L’opposition « Droit ou liberté » pour qualifier l’IVG est un faux débat

Les différentes propositions de loi constitutionnelles émises par les parlementaires depuis deux ans par la Nupes et Renaissance, et les débats relatifs à sa place dans la Constitution (Préambule, article 1er, 34 ou 66 C.58) ont mis en lumière la difficulté de définir l’IVG sur un plan constitutionnel. Aussi est-il utile de tenter de préciser le sens des notions pour essayer d’y voir plus clair dans un débat de société « que le droit positif n’aide finalement pas à éclairer. Lui-même ne participe-t-il pas au renforcement de cette confusion, à l’instar de la rédaction de l’article 61-1 C.58 ? Or les deux notions ne sont ni synonymes, ni contraires. 

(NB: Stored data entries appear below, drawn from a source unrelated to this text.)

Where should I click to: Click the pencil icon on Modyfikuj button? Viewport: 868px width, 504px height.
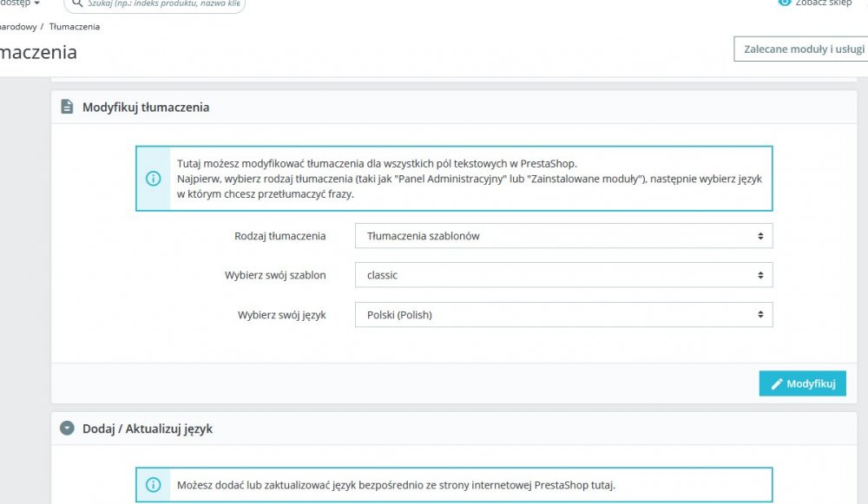point(777,383)
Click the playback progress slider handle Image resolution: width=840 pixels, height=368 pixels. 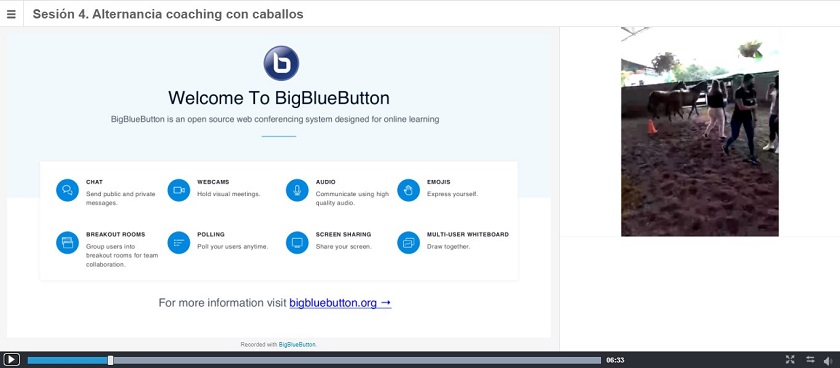[x=110, y=361]
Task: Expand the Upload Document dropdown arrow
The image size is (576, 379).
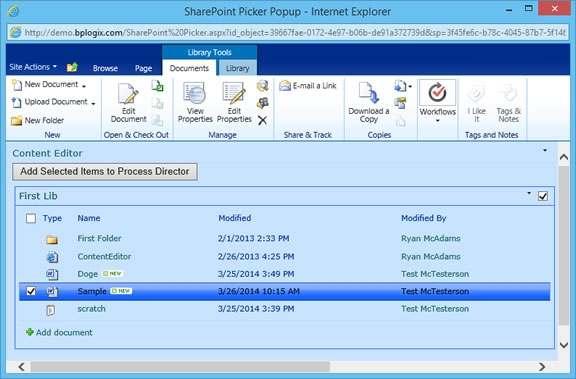Action: [93, 104]
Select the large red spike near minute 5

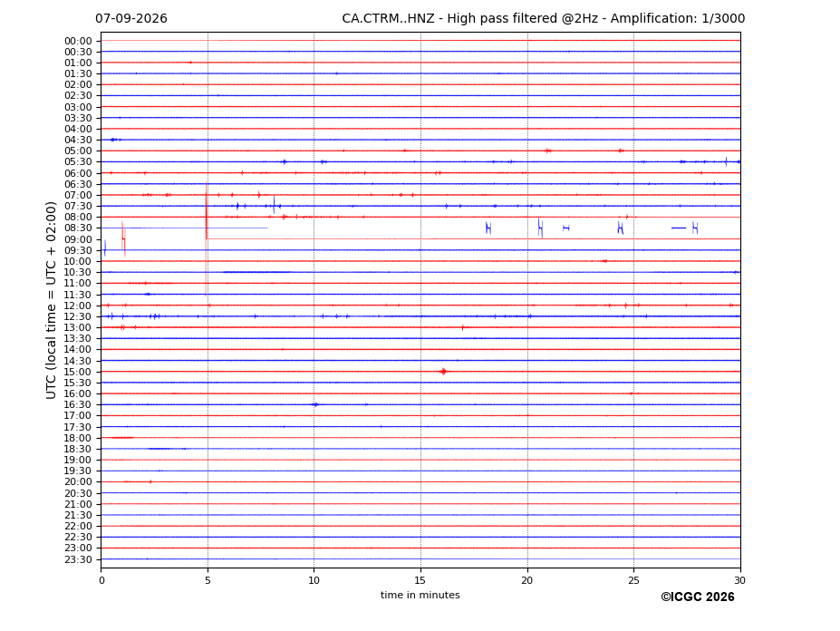click(207, 212)
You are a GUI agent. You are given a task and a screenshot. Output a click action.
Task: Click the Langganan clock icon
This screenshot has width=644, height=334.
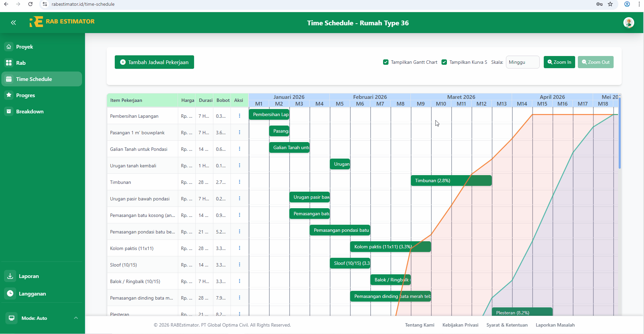pos(10,294)
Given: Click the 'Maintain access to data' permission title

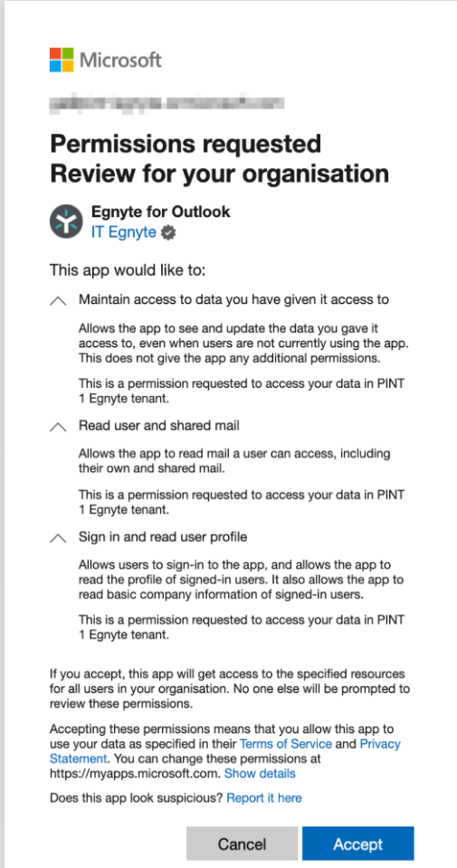Looking at the screenshot, I should (233, 299).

Au plan constitutionnel, un « droit » renvoie à une faculté d’être ou de faire de l’individu (ou d’un sujet de droit physique ou moral) dont les concrétisations juridiques impliquent l’intervention d’un relai normatif, d’abord législatif, qui en module les effets conformément au principe de l’égalité qui en structure la reconnaissance d’une part, et des impératifs issus des règles assurant une bonne organisation de la société politique d’autre part. C’est ici que le droit devient une « liberté ». Cette transformation révèle le rayonnement que cette faculté d’être ou de faire acquiert dans le système juridique qui en véhicule la reconnaissance dans l’espace social à l’aune de ces deux exigences. Droits et libertés ne renvoient donc pas, selon une lecture conflictuelle, à deux qualifications qui s’opposeraient l’une l’autre par leur nature et/leur effectivité. Il s’agit de deux notions qui se conjuguent plutôt dans une articulation dialectique dont l’objectif est de mettre le pouvoir, la loi, au service de la liberté, les droits, dans un ordre juridique de nature démocratique. 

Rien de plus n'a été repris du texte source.